Sadece gıda değil, barınmak da giderek güçleşiyor. Büyük kentlerde en ucuz kira neredeyse asgari ücret kadar. Çalışanlar, işlerine yakın bir yere taşınmayı düşünemiyor bile. Uzun, pahalı ve yorucu yolculuklar ise zaten pahalı olan hayatın çilesini daha da artırıyor. Diğer yandan da konutlar bu süreçte zenginleşenler tarafından hisse senetleri gibi alınıp satılıyor. Halkın barınma krizi yaşadığı böyle bir krizde, konut alıp satarak parasına para katanlar artıyor.
Bu sorunlar tüm ücretlilerin, küçük çiftçi ve esnafın, yani halkın yüzde 99’unun sorunu. Kriz emekçilerin krizi… Bu hayat yaşanıyorsa biz sabahları kalkıp çalışmaya başladığımız için, metroları, metrobüsleri, tramvayları tıklım tıklım doldurduğumuz, neredeyse tek ayaküstünde şehirleri bir başından diğerine kat ettiğimiz için değil mi? Halkın acil talepleri, huzurlu bir hayatın asgari koşullarının sağlanmasıdır.

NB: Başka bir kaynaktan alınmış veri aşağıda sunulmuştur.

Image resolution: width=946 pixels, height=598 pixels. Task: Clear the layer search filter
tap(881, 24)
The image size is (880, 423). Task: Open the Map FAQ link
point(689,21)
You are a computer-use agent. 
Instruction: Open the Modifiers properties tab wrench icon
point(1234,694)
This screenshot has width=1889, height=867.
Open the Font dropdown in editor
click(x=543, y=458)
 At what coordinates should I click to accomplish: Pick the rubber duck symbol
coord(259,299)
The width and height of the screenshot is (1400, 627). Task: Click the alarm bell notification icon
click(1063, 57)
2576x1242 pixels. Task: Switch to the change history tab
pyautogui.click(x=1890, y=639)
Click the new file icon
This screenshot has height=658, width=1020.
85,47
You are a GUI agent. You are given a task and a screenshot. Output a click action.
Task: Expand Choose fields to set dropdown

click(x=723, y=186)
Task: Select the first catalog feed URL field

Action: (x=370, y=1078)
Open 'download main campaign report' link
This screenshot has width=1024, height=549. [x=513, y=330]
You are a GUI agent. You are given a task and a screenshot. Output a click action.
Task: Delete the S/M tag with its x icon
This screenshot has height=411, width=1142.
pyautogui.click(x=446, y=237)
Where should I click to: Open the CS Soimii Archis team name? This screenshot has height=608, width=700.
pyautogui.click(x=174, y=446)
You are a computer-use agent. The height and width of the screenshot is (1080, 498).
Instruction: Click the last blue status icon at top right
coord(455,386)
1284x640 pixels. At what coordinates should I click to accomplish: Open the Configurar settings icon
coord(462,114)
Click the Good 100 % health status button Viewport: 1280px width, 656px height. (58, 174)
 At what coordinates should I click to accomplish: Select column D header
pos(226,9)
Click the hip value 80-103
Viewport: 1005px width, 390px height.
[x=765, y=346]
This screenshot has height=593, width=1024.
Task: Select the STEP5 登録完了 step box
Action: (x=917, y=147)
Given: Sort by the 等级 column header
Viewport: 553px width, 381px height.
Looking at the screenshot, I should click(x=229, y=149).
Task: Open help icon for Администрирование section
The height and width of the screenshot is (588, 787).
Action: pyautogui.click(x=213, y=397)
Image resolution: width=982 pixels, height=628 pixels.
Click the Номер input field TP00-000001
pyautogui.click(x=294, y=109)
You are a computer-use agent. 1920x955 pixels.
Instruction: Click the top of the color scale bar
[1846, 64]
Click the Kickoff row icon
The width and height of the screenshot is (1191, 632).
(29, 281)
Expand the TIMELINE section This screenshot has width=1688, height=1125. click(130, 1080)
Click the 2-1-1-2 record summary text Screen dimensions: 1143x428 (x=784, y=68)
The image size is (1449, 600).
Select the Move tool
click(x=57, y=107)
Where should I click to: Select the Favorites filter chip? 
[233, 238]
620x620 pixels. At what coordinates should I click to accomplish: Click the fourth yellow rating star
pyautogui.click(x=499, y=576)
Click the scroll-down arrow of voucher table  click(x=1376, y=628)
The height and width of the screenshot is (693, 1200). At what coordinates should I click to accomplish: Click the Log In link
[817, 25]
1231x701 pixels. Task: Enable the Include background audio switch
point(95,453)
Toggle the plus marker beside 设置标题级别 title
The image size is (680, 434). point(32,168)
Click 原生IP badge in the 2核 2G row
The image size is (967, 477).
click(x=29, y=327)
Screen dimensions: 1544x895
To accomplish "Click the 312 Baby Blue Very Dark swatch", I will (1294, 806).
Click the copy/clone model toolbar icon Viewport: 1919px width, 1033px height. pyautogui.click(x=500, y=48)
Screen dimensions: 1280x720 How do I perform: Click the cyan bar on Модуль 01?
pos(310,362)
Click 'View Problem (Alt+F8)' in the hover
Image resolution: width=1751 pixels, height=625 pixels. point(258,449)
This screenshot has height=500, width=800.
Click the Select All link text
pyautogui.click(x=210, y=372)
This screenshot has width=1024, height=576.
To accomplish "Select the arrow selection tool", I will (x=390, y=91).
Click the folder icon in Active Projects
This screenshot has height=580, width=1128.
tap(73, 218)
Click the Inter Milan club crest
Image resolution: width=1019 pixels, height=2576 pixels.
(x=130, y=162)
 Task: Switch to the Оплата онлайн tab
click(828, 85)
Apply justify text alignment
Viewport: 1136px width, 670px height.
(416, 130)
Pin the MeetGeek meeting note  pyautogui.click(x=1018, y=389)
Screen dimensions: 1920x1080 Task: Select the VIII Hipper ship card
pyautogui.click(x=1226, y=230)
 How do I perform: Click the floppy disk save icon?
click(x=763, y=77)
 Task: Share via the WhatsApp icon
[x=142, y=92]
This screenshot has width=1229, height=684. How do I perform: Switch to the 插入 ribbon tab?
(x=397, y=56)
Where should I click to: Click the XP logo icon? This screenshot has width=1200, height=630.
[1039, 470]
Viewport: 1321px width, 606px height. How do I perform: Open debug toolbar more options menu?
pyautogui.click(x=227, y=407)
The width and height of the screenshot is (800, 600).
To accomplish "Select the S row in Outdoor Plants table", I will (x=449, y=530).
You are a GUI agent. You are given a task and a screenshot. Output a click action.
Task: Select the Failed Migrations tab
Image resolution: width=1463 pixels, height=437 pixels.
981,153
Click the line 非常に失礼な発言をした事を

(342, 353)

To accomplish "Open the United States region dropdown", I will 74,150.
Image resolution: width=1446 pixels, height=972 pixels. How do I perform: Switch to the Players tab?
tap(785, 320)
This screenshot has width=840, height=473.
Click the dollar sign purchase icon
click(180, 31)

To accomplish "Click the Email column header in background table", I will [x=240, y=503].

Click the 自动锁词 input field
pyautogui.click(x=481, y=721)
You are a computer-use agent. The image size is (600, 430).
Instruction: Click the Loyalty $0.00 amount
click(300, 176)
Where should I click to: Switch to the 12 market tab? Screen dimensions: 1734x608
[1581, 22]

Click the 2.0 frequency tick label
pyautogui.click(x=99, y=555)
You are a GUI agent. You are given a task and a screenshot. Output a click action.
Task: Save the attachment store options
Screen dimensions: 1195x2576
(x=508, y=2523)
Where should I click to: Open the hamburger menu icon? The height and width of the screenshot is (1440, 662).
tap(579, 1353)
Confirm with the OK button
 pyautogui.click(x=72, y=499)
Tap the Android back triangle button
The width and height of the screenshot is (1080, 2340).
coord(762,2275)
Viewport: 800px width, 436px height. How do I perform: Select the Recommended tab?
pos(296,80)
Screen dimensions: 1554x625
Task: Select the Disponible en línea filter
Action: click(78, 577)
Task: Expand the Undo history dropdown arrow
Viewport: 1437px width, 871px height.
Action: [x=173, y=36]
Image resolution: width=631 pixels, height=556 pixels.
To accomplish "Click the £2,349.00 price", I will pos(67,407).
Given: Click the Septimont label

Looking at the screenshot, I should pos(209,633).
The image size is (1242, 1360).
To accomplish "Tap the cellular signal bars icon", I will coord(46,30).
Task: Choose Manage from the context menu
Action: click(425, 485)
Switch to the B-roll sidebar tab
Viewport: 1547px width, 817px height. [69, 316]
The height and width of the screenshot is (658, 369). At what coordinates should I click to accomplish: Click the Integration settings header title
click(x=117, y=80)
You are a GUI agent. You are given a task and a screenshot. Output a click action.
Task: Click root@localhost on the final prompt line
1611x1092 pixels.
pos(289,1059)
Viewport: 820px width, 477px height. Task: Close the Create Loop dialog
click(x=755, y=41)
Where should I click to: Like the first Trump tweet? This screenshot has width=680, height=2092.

Her insanın hakkı olan, sağlıklı gıdaya ve barınmaya erişim, borç baskısı olmadan yaşamaktır.. Halkın sorunları çözümsüz değil, yeter ki istensin.
GIDA SORUNUNA 5 ACİL TALEP:
- 2006 yılında çıkarılan tarım kanununa göre gayrisafi milli hasılanın yüzde 1’i bütçeden tarım destek ödemelerine ayrılır. Maalesef bu %1’lik destek hiçbir yıl çiftçiye ödenmedi. Halbuki %1’lik destek %2’ye çıkarılmalı. Destekler toprak sahiplerine, şirketlere değil, toprağı ekene verilmeli. Miras sisteminin yarattığı sorunlar çözülmeli.
- Temel girdilerde KİT’ler yeniden etkinleştirilmeli. Özellikle girdi desteklerinde faaliyetleri arttırılmalı Çiftçi bu üretimden faydalanmalı. Bu KİT’ler kar amacı gütmemeli.
- Tarımda plan hayati önemde. Bakanlık nezdinde 5 yıllık programlarla destekler belirlenmeli. Çiftçiler alacakları desteği önceden bilmeli. Destekler öngörülebilir olmalı.
- Akut soruna kısa vadeli çözüm şart. Acilen mazot ve gübre desteği zamları karşılayacak oranda artırılmalı. Çiftçilere mazot kartları dağıtılmalı, çiftçiler bu kartlarla mazotu indirimli alabilmelidir.
- Stoklanabilir ürünlere ( hububat, şeker, pamuk vb. ) öncelik verilmeli ve bu ürünlere pozitif ayrımcılık yapılmalı.
BARINMA SORUNUNA 5 ACİL TALEP:
- Geçmişte konut sorununu hafifleten işçi ve memur lojmanı uygulamasına derhal geri dönülmelidir. Devlet, kendi çalışanları için lojmanlar inşa ederse, konut sorunu hafifleyecektir.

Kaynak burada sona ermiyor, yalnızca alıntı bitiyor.